Task instructions:
How many lines in the data below contain the word "Choose"? Case counts, so reply with the number only.

Data shown:
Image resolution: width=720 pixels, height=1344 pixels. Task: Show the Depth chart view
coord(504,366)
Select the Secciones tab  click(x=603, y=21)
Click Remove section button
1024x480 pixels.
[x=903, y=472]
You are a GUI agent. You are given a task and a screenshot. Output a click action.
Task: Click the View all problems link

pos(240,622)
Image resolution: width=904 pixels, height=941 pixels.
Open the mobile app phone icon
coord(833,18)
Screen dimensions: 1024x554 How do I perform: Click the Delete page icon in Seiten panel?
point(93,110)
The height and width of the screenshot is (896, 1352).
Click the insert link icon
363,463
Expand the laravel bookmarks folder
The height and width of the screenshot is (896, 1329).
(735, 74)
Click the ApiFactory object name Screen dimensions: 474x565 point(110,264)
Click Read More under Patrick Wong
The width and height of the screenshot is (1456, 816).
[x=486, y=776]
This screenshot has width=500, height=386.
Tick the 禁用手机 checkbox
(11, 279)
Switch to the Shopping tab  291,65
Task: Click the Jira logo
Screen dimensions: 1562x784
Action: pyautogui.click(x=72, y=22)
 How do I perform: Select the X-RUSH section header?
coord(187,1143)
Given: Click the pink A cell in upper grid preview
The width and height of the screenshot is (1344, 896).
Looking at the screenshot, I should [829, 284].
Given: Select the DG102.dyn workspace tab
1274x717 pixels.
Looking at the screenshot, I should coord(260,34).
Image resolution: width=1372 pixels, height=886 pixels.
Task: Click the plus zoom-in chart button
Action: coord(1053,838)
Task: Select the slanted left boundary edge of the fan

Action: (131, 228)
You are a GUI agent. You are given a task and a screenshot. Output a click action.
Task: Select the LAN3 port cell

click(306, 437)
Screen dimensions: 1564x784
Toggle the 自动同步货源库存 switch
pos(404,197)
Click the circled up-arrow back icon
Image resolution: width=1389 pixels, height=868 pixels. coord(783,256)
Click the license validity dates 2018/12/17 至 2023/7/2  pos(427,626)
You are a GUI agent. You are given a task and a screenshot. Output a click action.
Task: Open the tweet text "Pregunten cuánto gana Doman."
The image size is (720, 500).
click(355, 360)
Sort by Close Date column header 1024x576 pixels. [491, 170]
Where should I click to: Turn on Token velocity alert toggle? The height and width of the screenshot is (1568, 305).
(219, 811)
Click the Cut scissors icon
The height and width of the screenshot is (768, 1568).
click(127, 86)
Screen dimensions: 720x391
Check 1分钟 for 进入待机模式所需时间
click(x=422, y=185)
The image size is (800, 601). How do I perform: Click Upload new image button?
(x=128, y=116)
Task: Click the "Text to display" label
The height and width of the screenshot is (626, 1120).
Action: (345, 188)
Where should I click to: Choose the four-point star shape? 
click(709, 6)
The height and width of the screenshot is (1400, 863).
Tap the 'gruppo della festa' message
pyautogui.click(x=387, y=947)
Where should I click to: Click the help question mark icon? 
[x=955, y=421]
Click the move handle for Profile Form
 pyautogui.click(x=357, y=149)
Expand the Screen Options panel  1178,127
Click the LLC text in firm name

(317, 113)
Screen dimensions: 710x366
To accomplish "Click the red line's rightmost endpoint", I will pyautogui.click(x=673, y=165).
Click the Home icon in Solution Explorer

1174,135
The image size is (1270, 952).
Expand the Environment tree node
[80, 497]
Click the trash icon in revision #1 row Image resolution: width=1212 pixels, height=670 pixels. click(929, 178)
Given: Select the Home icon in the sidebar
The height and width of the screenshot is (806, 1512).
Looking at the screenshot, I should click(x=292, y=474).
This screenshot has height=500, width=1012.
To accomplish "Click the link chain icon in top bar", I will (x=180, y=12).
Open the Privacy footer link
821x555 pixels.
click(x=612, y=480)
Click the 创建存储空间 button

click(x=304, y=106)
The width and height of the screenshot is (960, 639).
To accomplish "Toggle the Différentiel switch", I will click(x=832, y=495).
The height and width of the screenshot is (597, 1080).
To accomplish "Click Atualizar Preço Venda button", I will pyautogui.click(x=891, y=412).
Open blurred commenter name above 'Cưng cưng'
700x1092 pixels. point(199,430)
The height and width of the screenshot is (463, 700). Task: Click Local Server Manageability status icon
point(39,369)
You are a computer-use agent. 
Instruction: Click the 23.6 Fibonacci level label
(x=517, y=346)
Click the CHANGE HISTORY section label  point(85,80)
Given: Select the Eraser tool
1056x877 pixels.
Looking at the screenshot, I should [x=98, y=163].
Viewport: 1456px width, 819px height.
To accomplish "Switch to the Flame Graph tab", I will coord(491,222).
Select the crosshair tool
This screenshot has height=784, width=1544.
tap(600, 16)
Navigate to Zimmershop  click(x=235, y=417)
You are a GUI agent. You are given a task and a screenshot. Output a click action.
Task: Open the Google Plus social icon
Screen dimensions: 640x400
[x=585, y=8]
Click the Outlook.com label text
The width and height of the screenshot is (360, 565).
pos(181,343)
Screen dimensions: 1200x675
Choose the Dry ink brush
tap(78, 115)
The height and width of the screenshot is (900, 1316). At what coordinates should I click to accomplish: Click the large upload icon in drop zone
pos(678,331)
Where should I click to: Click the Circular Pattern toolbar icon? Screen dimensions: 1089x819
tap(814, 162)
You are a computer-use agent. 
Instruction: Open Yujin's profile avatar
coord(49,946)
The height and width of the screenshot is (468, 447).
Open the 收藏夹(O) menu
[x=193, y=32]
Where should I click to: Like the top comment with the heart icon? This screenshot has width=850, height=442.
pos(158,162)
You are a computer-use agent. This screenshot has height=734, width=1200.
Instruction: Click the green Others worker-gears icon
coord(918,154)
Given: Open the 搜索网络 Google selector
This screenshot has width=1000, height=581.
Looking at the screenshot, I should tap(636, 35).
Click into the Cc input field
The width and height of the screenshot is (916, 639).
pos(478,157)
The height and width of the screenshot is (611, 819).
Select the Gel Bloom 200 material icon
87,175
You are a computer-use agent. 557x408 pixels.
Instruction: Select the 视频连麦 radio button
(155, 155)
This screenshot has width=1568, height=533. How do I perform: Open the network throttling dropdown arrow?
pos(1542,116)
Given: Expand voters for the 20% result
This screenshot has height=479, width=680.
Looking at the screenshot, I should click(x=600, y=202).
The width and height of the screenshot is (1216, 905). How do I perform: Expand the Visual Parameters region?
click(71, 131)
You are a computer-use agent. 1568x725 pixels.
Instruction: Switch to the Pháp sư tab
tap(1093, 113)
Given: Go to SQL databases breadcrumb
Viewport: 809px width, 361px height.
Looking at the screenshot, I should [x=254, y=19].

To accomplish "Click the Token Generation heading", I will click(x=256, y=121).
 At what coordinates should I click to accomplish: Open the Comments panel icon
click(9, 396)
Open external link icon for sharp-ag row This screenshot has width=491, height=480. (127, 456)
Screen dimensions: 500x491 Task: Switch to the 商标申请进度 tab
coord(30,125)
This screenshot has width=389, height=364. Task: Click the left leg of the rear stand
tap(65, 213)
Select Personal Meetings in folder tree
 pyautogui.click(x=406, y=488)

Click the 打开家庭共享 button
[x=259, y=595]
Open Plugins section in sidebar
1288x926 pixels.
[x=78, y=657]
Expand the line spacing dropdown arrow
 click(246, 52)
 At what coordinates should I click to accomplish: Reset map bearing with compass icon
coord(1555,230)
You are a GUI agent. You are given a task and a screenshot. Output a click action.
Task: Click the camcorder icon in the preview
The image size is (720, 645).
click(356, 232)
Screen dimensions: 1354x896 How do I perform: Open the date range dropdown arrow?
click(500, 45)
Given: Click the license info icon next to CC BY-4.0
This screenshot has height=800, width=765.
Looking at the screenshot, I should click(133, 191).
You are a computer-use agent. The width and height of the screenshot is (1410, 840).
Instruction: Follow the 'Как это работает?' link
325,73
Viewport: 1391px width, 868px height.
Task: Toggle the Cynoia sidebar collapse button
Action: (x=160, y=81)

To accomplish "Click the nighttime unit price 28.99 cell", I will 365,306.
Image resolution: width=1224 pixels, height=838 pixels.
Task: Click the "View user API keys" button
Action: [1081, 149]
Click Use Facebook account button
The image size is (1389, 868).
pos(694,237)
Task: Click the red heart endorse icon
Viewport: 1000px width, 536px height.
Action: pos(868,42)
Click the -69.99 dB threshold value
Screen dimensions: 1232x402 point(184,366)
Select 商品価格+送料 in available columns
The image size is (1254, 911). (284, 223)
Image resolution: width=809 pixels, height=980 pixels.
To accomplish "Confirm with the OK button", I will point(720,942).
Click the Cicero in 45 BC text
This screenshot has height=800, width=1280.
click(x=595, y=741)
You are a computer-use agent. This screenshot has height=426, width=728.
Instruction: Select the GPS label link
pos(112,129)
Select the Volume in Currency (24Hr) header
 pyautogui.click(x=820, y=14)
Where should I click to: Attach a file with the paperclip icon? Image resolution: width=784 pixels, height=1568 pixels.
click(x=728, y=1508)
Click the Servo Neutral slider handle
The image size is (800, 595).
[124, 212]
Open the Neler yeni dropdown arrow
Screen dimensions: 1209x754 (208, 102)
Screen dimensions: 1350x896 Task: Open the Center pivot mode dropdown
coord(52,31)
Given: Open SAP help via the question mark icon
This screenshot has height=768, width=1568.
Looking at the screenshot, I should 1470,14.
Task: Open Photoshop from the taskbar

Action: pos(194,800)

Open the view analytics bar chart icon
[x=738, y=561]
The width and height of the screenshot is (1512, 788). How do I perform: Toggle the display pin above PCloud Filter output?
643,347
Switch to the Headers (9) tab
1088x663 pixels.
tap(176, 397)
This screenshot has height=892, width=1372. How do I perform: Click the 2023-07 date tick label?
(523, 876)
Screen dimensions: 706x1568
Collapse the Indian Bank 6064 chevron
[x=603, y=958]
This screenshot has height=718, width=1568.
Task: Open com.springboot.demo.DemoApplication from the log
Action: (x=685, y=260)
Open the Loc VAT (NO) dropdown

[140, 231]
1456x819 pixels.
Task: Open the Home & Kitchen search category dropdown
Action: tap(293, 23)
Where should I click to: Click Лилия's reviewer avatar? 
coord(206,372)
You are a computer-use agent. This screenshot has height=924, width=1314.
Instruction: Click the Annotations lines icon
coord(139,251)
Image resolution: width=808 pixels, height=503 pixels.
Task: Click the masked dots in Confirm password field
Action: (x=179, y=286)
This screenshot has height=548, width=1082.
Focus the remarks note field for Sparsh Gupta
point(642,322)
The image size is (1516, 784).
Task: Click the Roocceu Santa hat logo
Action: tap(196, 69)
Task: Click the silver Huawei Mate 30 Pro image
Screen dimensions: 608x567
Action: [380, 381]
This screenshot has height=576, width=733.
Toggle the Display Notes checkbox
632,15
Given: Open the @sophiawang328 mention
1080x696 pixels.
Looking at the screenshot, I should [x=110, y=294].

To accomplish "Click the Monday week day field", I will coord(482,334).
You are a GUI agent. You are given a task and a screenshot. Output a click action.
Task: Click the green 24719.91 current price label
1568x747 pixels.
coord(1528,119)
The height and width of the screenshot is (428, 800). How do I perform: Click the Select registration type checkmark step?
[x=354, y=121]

Reply to the exercise:
2